[Collected data entries]
####################

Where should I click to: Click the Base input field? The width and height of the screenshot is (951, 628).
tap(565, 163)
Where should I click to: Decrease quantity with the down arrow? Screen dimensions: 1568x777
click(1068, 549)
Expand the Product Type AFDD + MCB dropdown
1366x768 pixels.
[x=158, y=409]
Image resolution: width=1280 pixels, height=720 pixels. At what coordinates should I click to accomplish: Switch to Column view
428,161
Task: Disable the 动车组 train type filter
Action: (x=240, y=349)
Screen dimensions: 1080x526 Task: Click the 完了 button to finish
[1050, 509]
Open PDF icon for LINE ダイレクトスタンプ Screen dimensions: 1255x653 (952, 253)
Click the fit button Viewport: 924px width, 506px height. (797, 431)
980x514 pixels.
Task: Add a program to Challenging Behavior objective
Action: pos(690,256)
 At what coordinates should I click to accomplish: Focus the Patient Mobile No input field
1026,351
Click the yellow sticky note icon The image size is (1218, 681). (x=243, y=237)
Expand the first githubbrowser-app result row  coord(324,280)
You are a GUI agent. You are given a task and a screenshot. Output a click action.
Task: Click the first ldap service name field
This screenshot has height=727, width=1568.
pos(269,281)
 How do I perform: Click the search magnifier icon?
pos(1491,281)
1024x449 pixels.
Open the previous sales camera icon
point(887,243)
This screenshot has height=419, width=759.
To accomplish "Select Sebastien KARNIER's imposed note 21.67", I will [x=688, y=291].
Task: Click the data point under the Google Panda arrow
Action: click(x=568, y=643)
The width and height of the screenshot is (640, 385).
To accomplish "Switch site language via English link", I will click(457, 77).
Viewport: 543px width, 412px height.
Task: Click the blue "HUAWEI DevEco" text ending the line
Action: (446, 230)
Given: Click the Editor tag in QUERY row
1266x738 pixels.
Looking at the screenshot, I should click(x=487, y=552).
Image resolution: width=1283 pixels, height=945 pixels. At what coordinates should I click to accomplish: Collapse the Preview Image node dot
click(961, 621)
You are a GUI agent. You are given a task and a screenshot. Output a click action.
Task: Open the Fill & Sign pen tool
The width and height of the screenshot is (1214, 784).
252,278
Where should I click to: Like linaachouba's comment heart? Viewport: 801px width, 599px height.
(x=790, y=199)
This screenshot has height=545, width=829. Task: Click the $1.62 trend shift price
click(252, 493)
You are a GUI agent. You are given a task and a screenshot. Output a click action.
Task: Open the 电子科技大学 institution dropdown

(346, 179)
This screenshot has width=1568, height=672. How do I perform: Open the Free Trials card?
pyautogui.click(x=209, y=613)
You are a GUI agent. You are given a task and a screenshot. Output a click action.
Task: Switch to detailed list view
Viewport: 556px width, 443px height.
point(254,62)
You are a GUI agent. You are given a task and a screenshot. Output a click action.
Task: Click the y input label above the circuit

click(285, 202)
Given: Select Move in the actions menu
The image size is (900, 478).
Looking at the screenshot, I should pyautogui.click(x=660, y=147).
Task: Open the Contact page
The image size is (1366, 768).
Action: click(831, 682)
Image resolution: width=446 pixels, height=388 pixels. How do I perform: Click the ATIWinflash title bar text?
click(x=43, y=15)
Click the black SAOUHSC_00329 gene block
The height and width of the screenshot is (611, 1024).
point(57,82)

####################

### Prompt
Write out every entry again, keeping each line exactly the same.

### Written solution
Where should I click to: Click the Base input field? The width and height of the screenshot is (951, 628).
tap(565, 163)
Where should I click to: Decrease quantity with the down arrow? Screen dimensions: 1568x777
click(1068, 549)
Expand the Product Type AFDD + MCB dropdown
1366x768 pixels.
[x=158, y=409]
Image resolution: width=1280 pixels, height=720 pixels. At what coordinates should I click to accomplish: Switch to Column view
428,161
Task: Disable the 动车组 train type filter
Action: (x=240, y=349)
Screen dimensions: 1080x526 Task: Click the 完了 button to finish
[1050, 509]
Open PDF icon for LINE ダイレクトスタンプ Screen dimensions: 1255x653 (952, 253)
Click the fit button Viewport: 924px width, 506px height. (797, 431)
980x514 pixels.
Task: Add a program to Challenging Behavior objective
Action: pos(690,256)
 At what coordinates should I click to accomplish: Focus the Patient Mobile No input field
1026,351
Click the yellow sticky note icon The image size is (1218, 681). (x=243, y=237)
Expand the first githubbrowser-app result row  coord(324,280)
You are a GUI agent. You are given a task and a screenshot. Output a click action.
Task: Click the first ldap service name field
This screenshot has height=727, width=1568.
pos(269,281)
 How do I perform: Click the search magnifier icon?
pos(1491,281)
1024x449 pixels.
Open the previous sales camera icon
point(887,243)
This screenshot has height=419, width=759.
To accomplish "Select Sebastien KARNIER's imposed note 21.67", I will [x=688, y=291].
Task: Click the data point under the Google Panda arrow
Action: click(x=568, y=643)
The width and height of the screenshot is (640, 385).
To accomplish "Switch site language via English link", I will click(457, 77).
Viewport: 543px width, 412px height.
Task: Click the blue "HUAWEI DevEco" text ending the line
Action: (446, 230)
Given: Click the Editor tag in QUERY row
1266x738 pixels.
Looking at the screenshot, I should click(x=487, y=552).
Image resolution: width=1283 pixels, height=945 pixels. At what coordinates should I click to accomplish: Collapse the Preview Image node dot
click(961, 621)
You are a GUI agent. You are given a task and a screenshot. Output a click action.
Task: Open the Fill & Sign pen tool
The width and height of the screenshot is (1214, 784).
252,278
Where should I click to: Like linaachouba's comment heart? Viewport: 801px width, 599px height.
(x=790, y=199)
This screenshot has height=545, width=829. Task: Click the $1.62 trend shift price
click(252, 493)
You are a GUI agent. You are given a task and a screenshot. Output a click action.
Task: Open the 电子科技大学 institution dropdown

(346, 179)
This screenshot has width=1568, height=672. How do I perform: Open the Free Trials card?
pyautogui.click(x=209, y=613)
You are a GUI agent. You are given a task and a screenshot. Output a click action.
Task: Switch to detailed list view
Viewport: 556px width, 443px height.
point(254,62)
You are a GUI agent. You are given a task and a screenshot. Output a click action.
Task: Click the y input label above the circuit

click(285, 202)
Given: Select Move in the actions menu
The image size is (900, 478).
Looking at the screenshot, I should pyautogui.click(x=660, y=147).
Task: Open the Contact page
The image size is (1366, 768).
Action: click(831, 682)
Image resolution: width=446 pixels, height=388 pixels. How do I perform: Click the ATIWinflash title bar text?
click(x=43, y=15)
Click the black SAOUHSC_00329 gene block
The height and width of the screenshot is (611, 1024).
point(57,82)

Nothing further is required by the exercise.